I took a very sweet cat from my friend Rhonda who could not longer keep her, I took her in.. but unfortunately 3 cats isn't working out for us, Tiger wants to play all day long and Lucie isn't up to it, She has been hiding, all tiger has to do is walk by and she hisses and starts growling, this has been going on for 3 months now.. and I feel bad for her, I don't want her to live like that.. I took her in because my friend wanted to drop her off at the shelter and I thought that was so unfair!! Now I realize I took more than I can handle  
Lucie is almost 5, she is a gorgeous black and white cat, very good with kids and dogs!
Here is a picture of her:


----------



## Jeanie (Jun 18, 2003)

Maria, this is very sad, of course, but I am so pleased to see you post. I thought you forgot us. If we lived closer, I would take this kitty. I'm quite serious.


----------



## hypertweeky (Nov 25, 2007)

Jeanie said:


> Maria, this is very sad, of course, but I am so pleased to see you post. I thought you forgot us. If we lived closer, I would take this kitty. I'm quite serious.


I am very heart broken Jeanie, Tiger has been SO good with her but she is just so mean, she is fine with the other cats.. but she just hates Tiger  It is hard to say this but Tiger was here first you know?
I volunteer to drive Lucie wherever to find her a forever home.. I am serious, because she is just the sweetest cat ever.. 
Oh darn now I want to cry..
If you do want her I wouldn't mind driving her there I do NOT want to place an ad for her, I want her to be with someone who will care for her, craiglist and those other sites freak me out!!!


----------



## Jeanie (Jun 18, 2003)

Nina is a sweet and gentle cat, and Kelsey is a very shy dog. That's a big concern.  It's too far for you to drive, Maria. I wish there was a way we could be certain; rehoming is hard on pets. I am trying to be practical, as I am very much tempted.


----------



## marie73 (Jul 12, 2006)

I adopted Cinderella and Cleo from Craigslist.


----------



## hypertweeky (Nov 25, 2007)

marie73 said:


> I adopted Cinderella and Cleo from Craigslist.

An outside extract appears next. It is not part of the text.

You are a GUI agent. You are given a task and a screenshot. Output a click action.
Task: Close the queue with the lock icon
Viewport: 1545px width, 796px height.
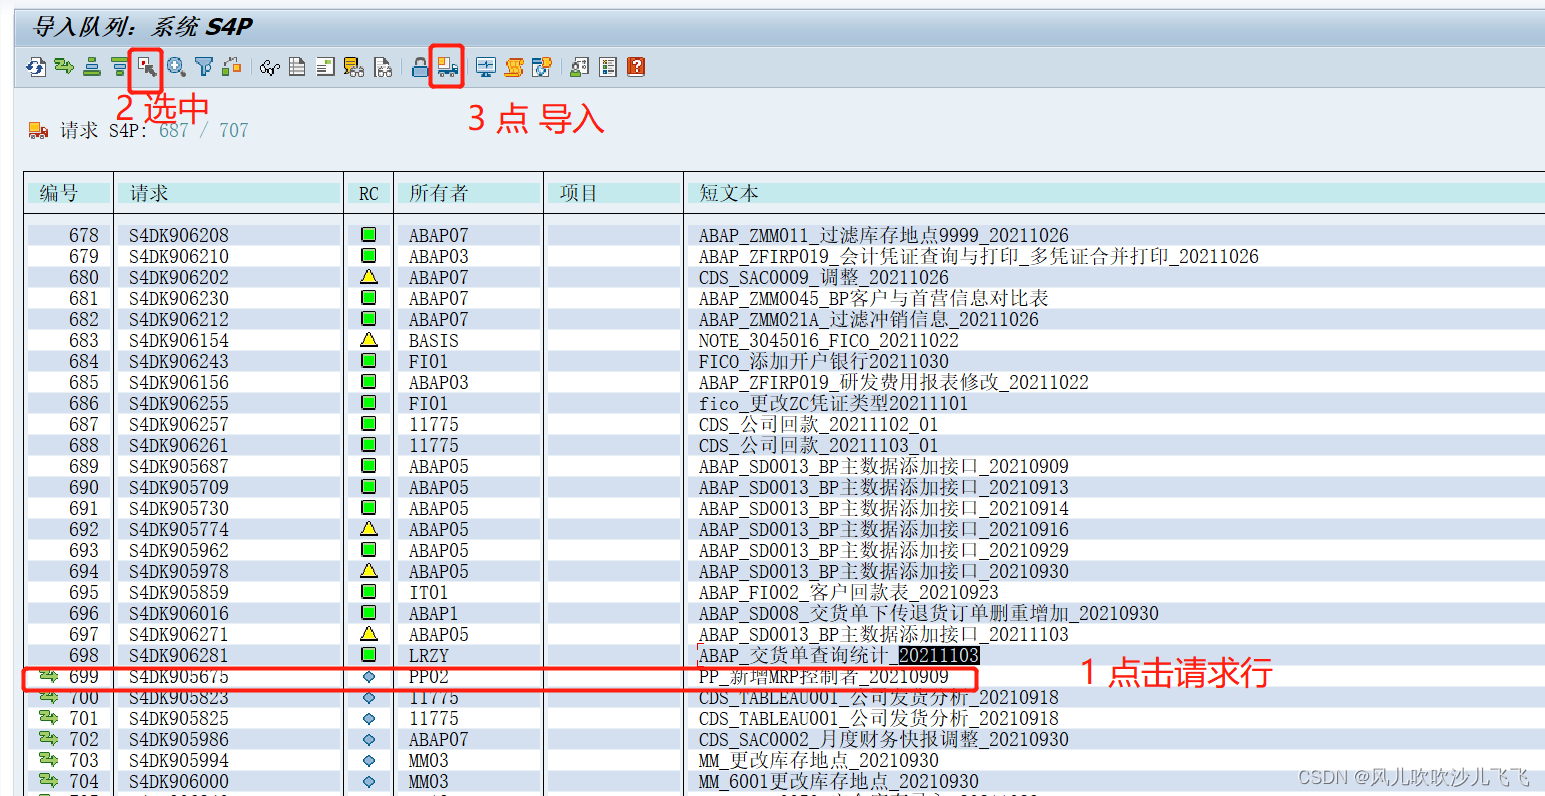421,67
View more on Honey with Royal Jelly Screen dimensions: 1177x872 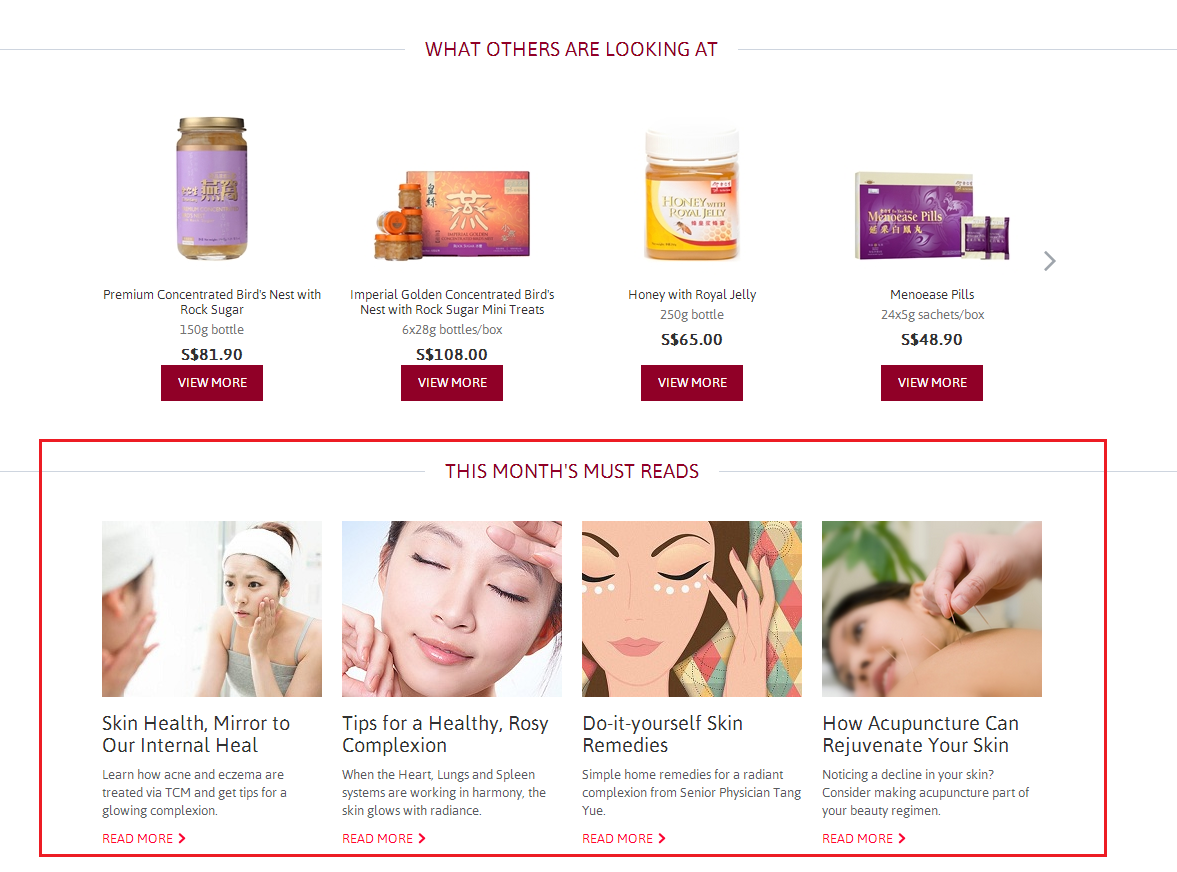[692, 383]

True that, but It doesn't guarantee me that some freak won't try try to adopt her and do God knows what with her.. 8O 8O


----------



## Heidi n Q (Nov 22, 2006)

I wish my friend was already in Colorado. They had hoped to move there this year but it is looking like it might be next year, instead. Good luck finding a home for her. See if you can contact any cat rescue/adoption centers in your area and ask if you could place her on their adopt-list? Most of those places screen very well and place the cats into good homes.
h


----------